Noting that ThomasNet has 3 million visitors a month to its site, Mehl said he expects the Forums to build via word-of-mouth in the early stages.

“We will link to the Forums more as they progress,” he said. “Ultimately, we have a broad range of channels to get the word out—our newsletters go out over 800,000 times a month and our newsroom has well over 1 million users.”

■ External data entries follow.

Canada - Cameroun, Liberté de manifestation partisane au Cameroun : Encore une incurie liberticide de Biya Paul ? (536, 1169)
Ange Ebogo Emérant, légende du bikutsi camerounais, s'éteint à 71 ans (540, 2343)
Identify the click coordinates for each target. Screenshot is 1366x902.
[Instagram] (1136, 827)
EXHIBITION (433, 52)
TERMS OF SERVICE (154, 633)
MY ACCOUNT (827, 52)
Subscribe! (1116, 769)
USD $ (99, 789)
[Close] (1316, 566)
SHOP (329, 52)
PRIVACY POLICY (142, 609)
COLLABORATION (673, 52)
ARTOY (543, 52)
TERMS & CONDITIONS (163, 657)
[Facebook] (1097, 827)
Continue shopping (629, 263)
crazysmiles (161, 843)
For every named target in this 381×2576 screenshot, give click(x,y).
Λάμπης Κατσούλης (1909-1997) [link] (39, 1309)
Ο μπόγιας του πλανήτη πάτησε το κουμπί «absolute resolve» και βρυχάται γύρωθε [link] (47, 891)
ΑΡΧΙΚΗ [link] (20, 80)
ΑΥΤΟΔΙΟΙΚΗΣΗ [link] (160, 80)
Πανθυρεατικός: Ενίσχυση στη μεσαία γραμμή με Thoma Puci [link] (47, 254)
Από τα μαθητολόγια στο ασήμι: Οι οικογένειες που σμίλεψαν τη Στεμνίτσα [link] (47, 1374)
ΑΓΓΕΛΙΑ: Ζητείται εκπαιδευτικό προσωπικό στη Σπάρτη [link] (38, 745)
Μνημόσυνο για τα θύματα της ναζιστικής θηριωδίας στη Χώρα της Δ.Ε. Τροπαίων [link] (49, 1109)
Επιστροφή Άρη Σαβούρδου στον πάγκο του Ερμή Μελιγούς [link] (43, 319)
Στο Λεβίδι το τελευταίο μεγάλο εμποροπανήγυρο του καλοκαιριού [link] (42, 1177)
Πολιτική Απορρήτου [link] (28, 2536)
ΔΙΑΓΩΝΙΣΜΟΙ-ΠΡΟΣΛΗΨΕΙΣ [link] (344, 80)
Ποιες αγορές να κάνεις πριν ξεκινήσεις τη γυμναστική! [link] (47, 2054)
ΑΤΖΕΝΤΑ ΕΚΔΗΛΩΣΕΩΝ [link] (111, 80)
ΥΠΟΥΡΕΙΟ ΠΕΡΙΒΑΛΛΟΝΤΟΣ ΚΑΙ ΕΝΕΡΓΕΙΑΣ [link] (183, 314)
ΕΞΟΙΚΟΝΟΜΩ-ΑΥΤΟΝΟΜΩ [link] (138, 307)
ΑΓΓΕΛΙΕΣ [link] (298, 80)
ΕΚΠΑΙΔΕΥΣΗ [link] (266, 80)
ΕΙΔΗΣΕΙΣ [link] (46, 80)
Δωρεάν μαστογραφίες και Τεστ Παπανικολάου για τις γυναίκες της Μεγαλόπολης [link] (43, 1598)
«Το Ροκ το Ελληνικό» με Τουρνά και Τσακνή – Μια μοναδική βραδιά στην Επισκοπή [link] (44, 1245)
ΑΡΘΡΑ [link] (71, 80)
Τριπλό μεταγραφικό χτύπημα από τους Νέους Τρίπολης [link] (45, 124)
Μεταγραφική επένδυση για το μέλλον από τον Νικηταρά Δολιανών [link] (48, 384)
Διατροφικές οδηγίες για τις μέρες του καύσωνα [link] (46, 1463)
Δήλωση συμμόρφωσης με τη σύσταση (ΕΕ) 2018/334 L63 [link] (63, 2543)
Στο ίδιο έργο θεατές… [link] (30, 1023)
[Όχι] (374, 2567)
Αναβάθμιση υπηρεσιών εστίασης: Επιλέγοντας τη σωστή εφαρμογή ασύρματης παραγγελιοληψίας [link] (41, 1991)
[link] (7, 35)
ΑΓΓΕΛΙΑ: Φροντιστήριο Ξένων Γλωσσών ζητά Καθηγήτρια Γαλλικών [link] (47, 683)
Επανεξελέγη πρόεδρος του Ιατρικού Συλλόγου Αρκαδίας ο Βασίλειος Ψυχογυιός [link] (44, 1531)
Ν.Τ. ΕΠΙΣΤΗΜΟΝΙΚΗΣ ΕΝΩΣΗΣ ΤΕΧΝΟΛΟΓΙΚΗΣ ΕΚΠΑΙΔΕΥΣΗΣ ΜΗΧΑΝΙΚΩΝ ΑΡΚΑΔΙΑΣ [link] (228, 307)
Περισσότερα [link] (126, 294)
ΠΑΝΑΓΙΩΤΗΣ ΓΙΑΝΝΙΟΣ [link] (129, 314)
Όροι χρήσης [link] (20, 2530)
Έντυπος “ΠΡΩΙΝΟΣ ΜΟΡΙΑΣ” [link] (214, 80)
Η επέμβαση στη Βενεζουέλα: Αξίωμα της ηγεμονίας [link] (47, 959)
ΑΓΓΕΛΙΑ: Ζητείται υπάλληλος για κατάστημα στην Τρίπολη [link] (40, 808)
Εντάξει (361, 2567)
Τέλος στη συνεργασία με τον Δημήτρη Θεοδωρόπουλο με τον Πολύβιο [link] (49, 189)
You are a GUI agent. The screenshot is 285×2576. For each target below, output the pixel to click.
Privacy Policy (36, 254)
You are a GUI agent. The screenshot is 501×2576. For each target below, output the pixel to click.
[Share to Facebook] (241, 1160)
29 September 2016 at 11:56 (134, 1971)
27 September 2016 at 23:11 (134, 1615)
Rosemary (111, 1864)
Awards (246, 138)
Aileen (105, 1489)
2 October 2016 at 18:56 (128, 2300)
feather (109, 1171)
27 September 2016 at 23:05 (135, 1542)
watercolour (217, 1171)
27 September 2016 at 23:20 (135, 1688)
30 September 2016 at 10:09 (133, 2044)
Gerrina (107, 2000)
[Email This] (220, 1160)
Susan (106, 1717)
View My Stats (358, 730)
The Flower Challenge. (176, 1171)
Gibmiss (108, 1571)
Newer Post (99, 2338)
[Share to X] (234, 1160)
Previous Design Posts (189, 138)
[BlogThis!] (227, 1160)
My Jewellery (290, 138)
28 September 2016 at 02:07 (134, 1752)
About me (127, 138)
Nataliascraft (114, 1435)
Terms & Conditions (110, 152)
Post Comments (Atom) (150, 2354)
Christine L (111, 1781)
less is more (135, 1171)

The goal of the Forums, Mehl said, “is to provide our users and the whole industrial world a place to interact online. Our company has served the industrial community for over 109 years. We know our users are passionate about talking shop and solving problems. Online community is a powerful way of bringing that dynamic to life.”

Users are not required to register to use the Forums. ThomasNet’s revenue model is based on impression-based advertising, enhancements to directory listings and sponsorships but not on lead generation, Mehl pointed out.

“We drive value for our advertisers by drawing more prospects to their door,” he said. “The Forums give our users more reasons to come to ThomasNet more often, which builds our brand as the site to go to for help. We’re helping our users to connect to each other in order to do their jobs better. It’s not a social network.”

While the Forum platform was based on external software, ThomasNet programmers modified it “to give our audience a better user experience and to help promote discussion among our entire user base, even those without prior experience using message boards,” Mehl said.